PerformanceObserver -> entry.url = full base64 URI
-> postMessage to React Native
-> Sentry span attribute
-> oversized field normalized

-> aggregation attributes missing in Explore Android Chromium WebView

PerformanceObserver -> entry.url = 100 characters
-> Sentry span attributes stay small
-> dashboard query works

We also found Chromium source paths that use a 100-character URL elision pattern for internal presentation/logging-style output. I would treat this as an implementation detail, not a Web API contract. It explained our production data, but it is not something application logic should depend on. The browser Largest Contentful Paint API can expose information about the element that became the LCP candidate. Depending on the content, the entry may include a URL-like value for the resource. In a WebView, the largest contentful element can be an image. If that image is embedded as a data URL, the value can become: data:image/png;base64,<a very long string> Our injected WebView script collected that value and forwarded it to React Native. React Native then attached it as a Sentry span attribute. That was the mistake. We did not actually need the image bytes. We only wanted to measure page performance by page title, host, path, metric type, and duration. We removed lcpUrl and lcpElement from the Sentry span attributes. Before, our LCP payload included extra diagnostic details:

reportWebSpan("LCP", lcpValue, {
lcpElement,
lcpUrl,
});

After the fix, we only report the metric value and stable dimensions: reportWebSpan("LCP", lcpValue); The Sentry attributes now stay small and useful: metricInfo pageTitle pageUrl host path durationMs After removing the oversized fields, the LCP data appeared correctly in the query again. This bug came from a well-intentioned bit of instrumentation code. It tried to capture more context for LCP debugging. That sounds reasonable when you are writing the code. But observability data has different rules from application data. A field is not harmless just because it is technically available. Before sending it to a telemetry system, it should pass a few checks: lcpUrl failed those checks. lcpElement was also not needed for our dashboard. It added noisy DOM details without improving the metrics we actually used.
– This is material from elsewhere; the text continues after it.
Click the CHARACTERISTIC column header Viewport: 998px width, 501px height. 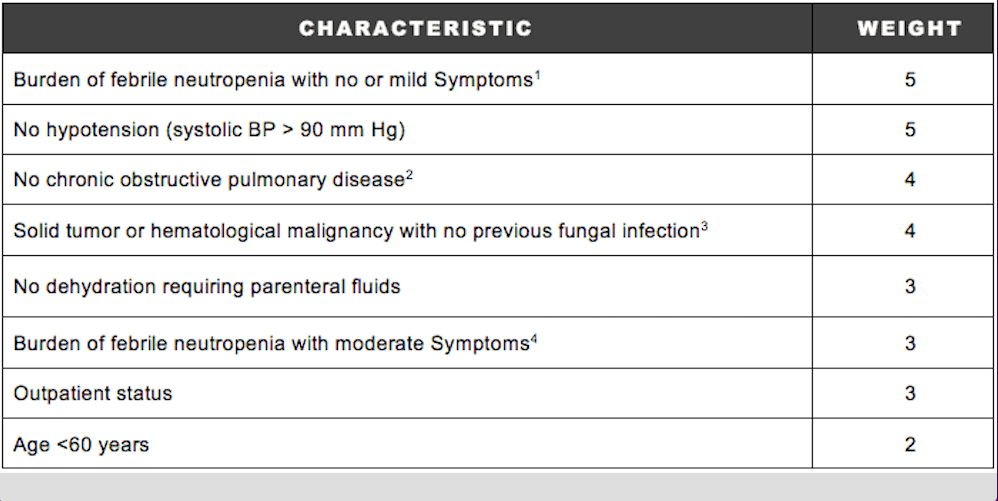[x=415, y=29]
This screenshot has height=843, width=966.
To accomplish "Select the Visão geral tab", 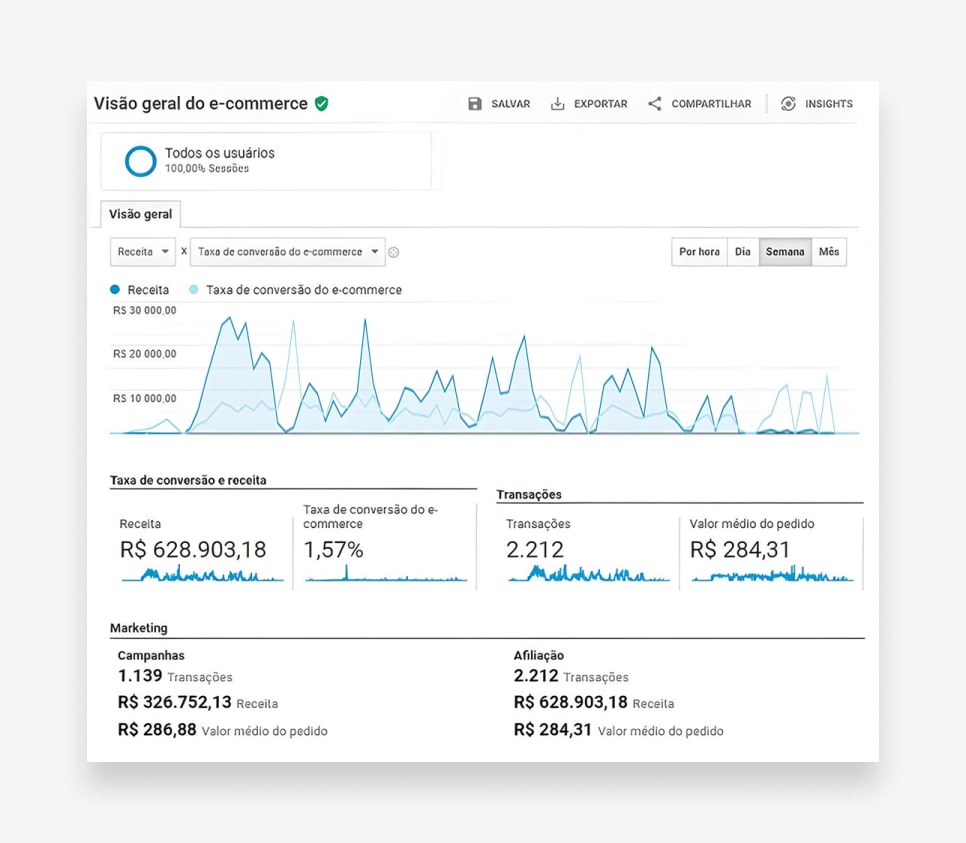I will click(140, 214).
One more small trap: our performance transactions were sampled. With tracesSampleRate: 0.2 , historical examples were naturally sparse. That made the bug feel more mysterious than it was. For custom performance instrumentation, especially in WebViews, keep span attributes boring. Good attributes are small, stable, and useful for grouping: metricInfo = LCP pageTitle = Online Customer Support host = example.com path = /customer-service durationMs = 3020 Bad attributes are large, unique, or accidentally full of payload data:

lcpUrl = data:image/png;base64,...
outerHTML = <huge DOM subtree>

requestBody = ... My final notes from this one: entry.url is not equally useful across WebViews. Android Chromium may give you a short, elided value, while iOS Safari WebView may give you the full data URI.The dashboard was not wrong. The data model was wrong. And in this case, deleting two fields made the metric visible again.